▸ **Data extract**

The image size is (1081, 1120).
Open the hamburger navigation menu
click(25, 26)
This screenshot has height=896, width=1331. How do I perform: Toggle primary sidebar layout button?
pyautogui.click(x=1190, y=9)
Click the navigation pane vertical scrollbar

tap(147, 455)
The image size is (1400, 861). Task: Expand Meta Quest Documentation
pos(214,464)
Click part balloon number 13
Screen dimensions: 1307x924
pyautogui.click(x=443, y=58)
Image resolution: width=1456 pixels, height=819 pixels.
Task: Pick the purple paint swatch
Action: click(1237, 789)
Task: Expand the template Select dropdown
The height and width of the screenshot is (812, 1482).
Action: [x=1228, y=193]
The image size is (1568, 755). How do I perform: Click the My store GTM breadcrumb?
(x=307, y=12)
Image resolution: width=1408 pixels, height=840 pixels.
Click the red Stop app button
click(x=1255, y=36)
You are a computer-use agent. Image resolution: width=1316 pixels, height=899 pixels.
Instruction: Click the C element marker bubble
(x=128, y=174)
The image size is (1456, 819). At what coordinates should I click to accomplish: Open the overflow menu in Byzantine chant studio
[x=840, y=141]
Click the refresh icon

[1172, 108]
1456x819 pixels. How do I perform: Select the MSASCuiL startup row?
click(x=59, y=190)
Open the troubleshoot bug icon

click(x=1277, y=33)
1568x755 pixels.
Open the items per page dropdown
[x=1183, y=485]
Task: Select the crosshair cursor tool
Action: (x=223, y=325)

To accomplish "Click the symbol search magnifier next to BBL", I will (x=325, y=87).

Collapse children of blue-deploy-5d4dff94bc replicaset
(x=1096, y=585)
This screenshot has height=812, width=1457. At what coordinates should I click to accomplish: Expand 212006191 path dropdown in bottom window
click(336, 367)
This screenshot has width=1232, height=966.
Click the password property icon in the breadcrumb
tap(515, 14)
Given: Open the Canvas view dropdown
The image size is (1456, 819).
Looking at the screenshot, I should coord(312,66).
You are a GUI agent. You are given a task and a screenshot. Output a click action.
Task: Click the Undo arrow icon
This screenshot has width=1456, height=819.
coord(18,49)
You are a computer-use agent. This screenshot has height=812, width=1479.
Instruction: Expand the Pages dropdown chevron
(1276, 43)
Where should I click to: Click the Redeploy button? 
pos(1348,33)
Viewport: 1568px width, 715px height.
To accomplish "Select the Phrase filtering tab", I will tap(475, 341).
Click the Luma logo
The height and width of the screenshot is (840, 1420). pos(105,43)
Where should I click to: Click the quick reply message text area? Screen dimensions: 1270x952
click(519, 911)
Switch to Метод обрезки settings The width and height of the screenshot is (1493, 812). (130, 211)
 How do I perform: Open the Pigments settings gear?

▸ **Requirement**
Each line above with the word "settings" needs to be copied.

▸ **Completed exercise**
Switch to Метод обрезки settings The width and height of the screenshot is (1493, 812). (130, 211)
 How do I perform: Open the Pigments settings gear?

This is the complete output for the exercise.